# DATA ROWS
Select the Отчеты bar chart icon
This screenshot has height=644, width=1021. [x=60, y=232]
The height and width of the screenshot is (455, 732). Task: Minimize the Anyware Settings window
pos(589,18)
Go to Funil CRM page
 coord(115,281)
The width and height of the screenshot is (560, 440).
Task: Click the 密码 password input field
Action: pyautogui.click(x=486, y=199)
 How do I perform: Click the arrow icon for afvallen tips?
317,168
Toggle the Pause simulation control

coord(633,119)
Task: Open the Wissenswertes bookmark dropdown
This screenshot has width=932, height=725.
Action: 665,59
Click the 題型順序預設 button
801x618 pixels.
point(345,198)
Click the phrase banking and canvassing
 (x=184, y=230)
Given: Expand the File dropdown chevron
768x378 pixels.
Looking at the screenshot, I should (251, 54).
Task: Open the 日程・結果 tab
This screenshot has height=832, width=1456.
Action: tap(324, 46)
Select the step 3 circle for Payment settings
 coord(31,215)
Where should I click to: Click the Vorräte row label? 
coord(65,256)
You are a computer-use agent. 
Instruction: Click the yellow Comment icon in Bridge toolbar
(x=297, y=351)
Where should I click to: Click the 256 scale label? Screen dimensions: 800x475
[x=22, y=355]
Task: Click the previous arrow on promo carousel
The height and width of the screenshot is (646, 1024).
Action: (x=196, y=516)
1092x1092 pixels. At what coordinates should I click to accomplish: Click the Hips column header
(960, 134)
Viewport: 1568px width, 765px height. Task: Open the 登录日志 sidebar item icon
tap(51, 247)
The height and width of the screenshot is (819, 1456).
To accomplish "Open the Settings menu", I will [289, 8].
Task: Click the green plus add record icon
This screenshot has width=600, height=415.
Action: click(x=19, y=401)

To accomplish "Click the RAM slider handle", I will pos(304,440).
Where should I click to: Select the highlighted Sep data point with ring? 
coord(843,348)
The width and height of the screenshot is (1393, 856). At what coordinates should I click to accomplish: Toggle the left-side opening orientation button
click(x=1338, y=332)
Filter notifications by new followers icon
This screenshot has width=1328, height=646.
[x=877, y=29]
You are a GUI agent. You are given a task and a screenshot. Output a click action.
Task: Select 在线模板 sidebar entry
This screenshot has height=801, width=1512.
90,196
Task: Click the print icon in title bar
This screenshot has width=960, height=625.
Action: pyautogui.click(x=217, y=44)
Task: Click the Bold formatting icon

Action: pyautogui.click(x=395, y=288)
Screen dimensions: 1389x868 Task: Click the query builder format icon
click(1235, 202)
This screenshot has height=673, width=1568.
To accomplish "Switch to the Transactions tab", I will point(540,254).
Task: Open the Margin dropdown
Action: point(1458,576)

# THE PROBLEM
Return all of the records above verbatim, changing no character.

# ANSWER BELOW
Select the Отчеты bar chart icon
This screenshot has height=644, width=1021. [x=60, y=232]
The height and width of the screenshot is (455, 732). Task: Minimize the Anyware Settings window
pos(589,18)
Go to Funil CRM page
 coord(115,281)
The width and height of the screenshot is (560, 440).
Task: Click the 密码 password input field
Action: pyautogui.click(x=486, y=199)
 How do I perform: Click the arrow icon for afvallen tips?
317,168
Toggle the Pause simulation control

coord(633,119)
Task: Open the Wissenswertes bookmark dropdown
This screenshot has width=932, height=725.
Action: 665,59
Click the 題型順序預設 button
801x618 pixels.
point(345,198)
Click the phrase banking and canvassing
 (x=184, y=230)
Given: Expand the File dropdown chevron
768x378 pixels.
Looking at the screenshot, I should (251, 54).
Task: Open the 日程・結果 tab
This screenshot has height=832, width=1456.
Action: tap(324, 46)
Select the step 3 circle for Payment settings
 coord(31,215)
Where should I click to: Click the Vorräte row label? 
coord(65,256)
You are a computer-use agent. 
Instruction: Click the yellow Comment icon in Bridge toolbar
(x=297, y=351)
Where should I click to: Click the 256 scale label? Screen dimensions: 800x475
[x=22, y=355]
Task: Click the previous arrow on promo carousel
The height and width of the screenshot is (646, 1024).
Action: (x=196, y=516)
1092x1092 pixels. At what coordinates should I click to accomplish: Click the Hips column header
(960, 134)
Viewport: 1568px width, 765px height. Task: Open the 登录日志 sidebar item icon
tap(51, 247)
The height and width of the screenshot is (819, 1456).
To accomplish "Open the Settings menu", I will [289, 8].
Task: Click the green plus add record icon
This screenshot has width=600, height=415.
Action: click(x=19, y=401)

To accomplish "Click the RAM slider handle", I will pos(304,440).
Where should I click to: Select the highlighted Sep data point with ring? 
coord(843,348)
The width and height of the screenshot is (1393, 856). At what coordinates should I click to accomplish: Toggle the left-side opening orientation button
click(x=1338, y=332)
Filter notifications by new followers icon
This screenshot has width=1328, height=646.
[x=877, y=29]
You are a GUI agent. You are given a task and a screenshot. Output a click action.
Task: Select 在线模板 sidebar entry
This screenshot has height=801, width=1512.
90,196
Task: Click the print icon in title bar
This screenshot has width=960, height=625.
Action: pyautogui.click(x=217, y=44)
Task: Click the Bold formatting icon

Action: pyautogui.click(x=395, y=288)
Screen dimensions: 1389x868 Task: Click the query builder format icon
click(1235, 202)
This screenshot has height=673, width=1568.
To accomplish "Switch to the Transactions tab", I will point(540,254).
Task: Open the Margin dropdown
Action: point(1458,576)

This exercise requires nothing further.